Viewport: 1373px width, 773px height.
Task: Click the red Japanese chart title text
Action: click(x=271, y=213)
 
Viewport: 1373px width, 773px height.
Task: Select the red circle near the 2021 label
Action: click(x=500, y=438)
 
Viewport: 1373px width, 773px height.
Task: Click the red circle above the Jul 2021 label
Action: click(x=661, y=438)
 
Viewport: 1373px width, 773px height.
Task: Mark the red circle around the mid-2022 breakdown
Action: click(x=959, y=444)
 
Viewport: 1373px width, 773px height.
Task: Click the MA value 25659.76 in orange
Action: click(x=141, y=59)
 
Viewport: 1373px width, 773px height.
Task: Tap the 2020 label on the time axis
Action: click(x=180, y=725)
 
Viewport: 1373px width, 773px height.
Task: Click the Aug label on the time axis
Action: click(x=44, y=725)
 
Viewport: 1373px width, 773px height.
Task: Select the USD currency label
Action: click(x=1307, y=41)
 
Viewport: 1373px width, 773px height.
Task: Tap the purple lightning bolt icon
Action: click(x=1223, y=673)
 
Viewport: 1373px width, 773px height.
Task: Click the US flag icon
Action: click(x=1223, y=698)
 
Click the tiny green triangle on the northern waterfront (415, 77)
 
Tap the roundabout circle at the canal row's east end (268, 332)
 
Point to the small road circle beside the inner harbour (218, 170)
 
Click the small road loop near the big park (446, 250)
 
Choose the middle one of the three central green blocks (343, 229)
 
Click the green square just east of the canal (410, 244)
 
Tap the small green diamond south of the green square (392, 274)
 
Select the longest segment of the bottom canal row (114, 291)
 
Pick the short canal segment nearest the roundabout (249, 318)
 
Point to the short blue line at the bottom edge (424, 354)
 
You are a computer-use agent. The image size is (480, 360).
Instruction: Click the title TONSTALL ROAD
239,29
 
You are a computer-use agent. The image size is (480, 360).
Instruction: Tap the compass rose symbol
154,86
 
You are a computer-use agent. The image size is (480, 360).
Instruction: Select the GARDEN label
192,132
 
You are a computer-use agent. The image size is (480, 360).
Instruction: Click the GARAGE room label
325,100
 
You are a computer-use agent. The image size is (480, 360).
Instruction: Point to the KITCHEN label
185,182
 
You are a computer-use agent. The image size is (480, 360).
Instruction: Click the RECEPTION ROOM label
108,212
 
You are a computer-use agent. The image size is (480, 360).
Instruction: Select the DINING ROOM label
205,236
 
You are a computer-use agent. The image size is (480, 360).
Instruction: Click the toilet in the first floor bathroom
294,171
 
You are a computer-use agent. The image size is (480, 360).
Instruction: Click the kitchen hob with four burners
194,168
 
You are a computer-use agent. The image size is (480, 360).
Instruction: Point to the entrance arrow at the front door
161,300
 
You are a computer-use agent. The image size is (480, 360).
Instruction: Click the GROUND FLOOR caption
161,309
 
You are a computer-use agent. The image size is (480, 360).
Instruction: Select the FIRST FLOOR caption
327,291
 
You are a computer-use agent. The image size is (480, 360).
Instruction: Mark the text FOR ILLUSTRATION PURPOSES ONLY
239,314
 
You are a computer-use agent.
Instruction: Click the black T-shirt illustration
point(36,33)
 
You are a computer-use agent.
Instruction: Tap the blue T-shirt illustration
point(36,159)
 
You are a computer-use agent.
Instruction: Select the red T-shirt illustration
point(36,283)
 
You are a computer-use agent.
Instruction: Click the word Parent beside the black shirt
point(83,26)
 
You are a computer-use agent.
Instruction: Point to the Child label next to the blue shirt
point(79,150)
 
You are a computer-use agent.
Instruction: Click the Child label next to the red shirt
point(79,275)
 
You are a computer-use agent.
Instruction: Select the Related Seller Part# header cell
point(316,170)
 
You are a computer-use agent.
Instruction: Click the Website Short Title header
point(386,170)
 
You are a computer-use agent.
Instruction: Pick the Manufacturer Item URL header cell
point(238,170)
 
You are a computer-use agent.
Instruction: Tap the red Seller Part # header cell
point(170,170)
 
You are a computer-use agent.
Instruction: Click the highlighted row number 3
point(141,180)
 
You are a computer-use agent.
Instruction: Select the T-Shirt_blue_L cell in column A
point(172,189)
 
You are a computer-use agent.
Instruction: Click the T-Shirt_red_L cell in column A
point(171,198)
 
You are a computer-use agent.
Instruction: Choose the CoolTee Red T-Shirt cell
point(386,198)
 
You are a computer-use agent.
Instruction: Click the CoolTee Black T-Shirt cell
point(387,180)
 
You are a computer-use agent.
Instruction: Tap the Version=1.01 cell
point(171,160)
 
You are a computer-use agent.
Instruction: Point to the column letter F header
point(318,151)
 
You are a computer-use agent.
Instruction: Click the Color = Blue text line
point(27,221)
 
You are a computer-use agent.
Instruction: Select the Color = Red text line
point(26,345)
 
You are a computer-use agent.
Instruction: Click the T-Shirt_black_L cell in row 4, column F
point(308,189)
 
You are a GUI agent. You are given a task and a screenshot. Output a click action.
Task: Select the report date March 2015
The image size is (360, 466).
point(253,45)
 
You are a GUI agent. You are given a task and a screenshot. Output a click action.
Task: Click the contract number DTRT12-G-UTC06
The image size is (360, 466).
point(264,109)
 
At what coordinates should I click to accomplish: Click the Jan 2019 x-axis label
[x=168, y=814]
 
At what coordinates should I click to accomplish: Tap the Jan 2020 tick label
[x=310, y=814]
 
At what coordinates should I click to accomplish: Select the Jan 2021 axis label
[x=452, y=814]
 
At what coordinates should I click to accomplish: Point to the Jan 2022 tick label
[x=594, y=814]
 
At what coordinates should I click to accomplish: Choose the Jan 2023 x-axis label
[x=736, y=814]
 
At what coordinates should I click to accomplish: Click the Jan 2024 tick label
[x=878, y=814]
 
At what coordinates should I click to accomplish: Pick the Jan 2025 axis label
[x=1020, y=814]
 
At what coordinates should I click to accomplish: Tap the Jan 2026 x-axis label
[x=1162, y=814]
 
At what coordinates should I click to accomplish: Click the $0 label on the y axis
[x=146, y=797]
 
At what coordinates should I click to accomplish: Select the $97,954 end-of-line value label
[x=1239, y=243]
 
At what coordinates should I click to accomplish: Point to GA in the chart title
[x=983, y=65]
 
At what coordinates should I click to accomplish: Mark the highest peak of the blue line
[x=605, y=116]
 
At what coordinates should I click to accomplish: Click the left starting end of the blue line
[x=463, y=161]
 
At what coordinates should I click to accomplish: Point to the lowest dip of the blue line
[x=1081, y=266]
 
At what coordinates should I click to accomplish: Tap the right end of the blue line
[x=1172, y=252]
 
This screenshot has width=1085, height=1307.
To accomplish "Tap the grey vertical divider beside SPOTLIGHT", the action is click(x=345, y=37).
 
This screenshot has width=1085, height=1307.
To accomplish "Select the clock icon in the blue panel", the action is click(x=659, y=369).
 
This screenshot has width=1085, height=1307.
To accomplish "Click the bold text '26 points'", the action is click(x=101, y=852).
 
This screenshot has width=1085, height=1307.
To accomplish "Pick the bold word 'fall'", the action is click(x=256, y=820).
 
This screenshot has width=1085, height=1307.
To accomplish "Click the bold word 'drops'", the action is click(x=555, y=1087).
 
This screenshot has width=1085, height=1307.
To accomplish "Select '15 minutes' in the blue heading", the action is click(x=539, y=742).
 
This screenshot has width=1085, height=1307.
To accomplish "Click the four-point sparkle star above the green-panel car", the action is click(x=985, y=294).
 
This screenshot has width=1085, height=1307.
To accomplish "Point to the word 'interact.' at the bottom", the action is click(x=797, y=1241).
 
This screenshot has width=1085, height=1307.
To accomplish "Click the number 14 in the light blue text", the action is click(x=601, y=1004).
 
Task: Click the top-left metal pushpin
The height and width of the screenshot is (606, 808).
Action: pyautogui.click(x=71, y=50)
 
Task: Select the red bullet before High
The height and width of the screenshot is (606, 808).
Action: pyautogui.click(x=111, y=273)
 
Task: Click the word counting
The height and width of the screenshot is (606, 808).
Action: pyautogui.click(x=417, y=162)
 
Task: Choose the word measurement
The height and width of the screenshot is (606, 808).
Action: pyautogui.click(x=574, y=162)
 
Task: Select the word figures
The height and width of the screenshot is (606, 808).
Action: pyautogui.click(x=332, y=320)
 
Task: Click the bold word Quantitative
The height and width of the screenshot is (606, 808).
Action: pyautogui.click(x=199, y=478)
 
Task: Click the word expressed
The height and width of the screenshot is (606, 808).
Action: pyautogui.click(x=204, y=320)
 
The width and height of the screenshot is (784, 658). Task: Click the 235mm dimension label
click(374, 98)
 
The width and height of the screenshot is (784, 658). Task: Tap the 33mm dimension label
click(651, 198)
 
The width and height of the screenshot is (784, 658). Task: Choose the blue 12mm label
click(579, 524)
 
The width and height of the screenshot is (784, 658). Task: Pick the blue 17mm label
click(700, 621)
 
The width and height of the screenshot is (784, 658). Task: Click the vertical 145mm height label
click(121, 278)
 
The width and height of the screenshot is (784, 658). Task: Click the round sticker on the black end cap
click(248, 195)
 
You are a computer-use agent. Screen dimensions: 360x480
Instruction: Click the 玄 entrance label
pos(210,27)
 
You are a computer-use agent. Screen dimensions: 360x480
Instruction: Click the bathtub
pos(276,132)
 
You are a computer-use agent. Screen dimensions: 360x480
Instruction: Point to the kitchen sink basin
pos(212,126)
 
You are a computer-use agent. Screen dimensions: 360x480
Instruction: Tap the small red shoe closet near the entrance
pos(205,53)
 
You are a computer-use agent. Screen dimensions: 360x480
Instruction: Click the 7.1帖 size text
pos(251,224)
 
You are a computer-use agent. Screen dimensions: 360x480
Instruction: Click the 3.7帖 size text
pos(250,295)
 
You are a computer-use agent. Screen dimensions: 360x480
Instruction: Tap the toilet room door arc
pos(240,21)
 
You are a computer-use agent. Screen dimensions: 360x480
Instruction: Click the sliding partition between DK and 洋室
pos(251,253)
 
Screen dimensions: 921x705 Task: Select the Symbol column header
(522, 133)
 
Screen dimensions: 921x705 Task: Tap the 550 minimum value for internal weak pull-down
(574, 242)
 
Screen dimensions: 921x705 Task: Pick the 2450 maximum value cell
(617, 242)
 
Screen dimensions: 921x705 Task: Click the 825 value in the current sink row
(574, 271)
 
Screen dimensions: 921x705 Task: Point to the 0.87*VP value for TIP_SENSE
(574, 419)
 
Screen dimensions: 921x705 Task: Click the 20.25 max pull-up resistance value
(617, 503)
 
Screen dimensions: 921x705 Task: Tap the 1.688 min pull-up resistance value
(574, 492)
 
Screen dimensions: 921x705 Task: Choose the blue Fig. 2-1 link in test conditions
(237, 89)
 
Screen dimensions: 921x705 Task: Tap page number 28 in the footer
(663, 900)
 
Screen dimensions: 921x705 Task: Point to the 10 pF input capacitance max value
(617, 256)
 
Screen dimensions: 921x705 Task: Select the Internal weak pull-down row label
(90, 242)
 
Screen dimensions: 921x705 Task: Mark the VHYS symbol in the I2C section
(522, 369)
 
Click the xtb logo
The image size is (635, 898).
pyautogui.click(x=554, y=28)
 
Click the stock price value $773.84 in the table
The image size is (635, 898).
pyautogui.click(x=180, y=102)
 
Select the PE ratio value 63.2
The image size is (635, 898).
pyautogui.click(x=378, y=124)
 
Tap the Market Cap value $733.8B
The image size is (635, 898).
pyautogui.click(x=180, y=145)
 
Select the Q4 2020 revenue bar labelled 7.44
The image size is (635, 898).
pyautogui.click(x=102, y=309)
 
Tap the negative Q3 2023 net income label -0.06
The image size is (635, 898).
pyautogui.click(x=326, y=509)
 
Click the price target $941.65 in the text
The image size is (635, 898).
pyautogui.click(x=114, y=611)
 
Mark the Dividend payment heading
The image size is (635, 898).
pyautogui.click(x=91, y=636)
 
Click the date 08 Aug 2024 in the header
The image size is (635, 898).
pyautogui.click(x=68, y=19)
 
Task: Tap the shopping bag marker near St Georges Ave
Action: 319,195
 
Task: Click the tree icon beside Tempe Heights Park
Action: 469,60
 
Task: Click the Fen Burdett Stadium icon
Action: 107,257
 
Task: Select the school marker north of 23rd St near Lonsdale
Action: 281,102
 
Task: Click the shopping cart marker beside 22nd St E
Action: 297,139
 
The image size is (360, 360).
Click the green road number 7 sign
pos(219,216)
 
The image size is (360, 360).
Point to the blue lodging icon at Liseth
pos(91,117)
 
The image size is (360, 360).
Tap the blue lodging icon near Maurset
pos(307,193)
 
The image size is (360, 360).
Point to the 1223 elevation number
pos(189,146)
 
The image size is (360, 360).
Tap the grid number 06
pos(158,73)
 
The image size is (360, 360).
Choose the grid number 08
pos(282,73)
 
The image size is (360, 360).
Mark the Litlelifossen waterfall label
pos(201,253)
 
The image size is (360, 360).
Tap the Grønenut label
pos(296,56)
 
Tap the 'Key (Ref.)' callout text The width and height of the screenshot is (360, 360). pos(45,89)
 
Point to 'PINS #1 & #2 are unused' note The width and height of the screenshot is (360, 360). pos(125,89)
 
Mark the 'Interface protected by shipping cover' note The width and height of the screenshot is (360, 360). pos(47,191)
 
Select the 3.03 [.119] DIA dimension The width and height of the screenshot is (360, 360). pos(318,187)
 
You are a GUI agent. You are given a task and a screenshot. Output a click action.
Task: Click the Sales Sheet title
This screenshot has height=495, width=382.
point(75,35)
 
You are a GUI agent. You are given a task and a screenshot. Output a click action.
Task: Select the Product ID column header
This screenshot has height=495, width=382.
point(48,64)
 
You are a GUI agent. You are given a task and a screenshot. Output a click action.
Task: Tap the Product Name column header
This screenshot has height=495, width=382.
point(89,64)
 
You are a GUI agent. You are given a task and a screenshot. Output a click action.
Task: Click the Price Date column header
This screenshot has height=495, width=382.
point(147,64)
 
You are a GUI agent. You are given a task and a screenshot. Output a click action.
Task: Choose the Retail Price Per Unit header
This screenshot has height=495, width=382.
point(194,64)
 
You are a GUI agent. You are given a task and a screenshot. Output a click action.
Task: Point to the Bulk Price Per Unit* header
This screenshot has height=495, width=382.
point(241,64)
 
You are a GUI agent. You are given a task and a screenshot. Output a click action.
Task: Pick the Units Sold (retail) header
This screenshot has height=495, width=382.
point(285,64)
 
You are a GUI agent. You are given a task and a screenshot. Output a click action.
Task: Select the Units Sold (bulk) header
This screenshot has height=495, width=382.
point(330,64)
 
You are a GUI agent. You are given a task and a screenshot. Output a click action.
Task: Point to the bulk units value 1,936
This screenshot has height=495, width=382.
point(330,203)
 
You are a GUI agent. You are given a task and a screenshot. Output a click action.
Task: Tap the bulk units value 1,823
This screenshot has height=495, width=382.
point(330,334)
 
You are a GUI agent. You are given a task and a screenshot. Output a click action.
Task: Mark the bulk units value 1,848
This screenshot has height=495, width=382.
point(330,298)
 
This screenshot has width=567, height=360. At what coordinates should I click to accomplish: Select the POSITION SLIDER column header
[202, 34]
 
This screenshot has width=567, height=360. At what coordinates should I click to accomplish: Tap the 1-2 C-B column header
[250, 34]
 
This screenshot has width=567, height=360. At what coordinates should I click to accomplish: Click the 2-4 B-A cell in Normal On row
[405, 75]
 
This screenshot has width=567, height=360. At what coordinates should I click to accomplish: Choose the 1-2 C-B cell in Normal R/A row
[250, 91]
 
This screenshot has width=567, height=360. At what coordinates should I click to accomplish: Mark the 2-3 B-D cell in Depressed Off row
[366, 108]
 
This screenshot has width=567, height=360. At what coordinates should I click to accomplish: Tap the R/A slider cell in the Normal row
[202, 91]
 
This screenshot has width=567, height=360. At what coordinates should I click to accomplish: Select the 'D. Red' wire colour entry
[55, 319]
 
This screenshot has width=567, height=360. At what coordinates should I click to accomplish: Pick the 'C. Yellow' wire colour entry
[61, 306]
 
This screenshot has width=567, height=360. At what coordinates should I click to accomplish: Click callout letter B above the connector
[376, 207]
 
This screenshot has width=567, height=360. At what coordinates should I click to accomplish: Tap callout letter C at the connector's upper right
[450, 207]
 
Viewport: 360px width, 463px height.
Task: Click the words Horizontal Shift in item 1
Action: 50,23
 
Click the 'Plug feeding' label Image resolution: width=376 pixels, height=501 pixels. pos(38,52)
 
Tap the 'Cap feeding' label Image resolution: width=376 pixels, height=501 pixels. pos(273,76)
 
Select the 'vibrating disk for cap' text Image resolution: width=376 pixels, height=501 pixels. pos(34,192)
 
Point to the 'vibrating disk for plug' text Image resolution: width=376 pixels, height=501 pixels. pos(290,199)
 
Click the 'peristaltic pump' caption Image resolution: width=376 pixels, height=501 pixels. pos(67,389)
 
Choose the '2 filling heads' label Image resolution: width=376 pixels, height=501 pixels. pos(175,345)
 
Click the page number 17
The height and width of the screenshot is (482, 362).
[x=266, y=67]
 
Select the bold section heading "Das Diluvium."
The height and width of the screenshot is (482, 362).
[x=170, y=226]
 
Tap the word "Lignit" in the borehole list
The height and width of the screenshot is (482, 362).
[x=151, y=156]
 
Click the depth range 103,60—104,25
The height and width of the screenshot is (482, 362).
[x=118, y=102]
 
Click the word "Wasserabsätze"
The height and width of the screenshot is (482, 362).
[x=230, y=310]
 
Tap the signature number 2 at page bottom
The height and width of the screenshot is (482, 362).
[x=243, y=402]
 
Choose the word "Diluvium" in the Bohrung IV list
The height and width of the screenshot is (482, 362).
########################################
> Exercise requirements
Copy out the entries from the line with "Tap the word" to the line with "[x=230, y=310]", word for word, including both of those lines.

> Exercise result
Tap the word "Lignit" in the borehole list
The height and width of the screenshot is (482, 362).
[x=151, y=156]
 
Click the depth range 103,60—104,25
The height and width of the screenshot is (482, 362).
[x=118, y=102]
 
Click the word "Wasserabsätze"
The height and width of the screenshot is (482, 362).
[x=230, y=310]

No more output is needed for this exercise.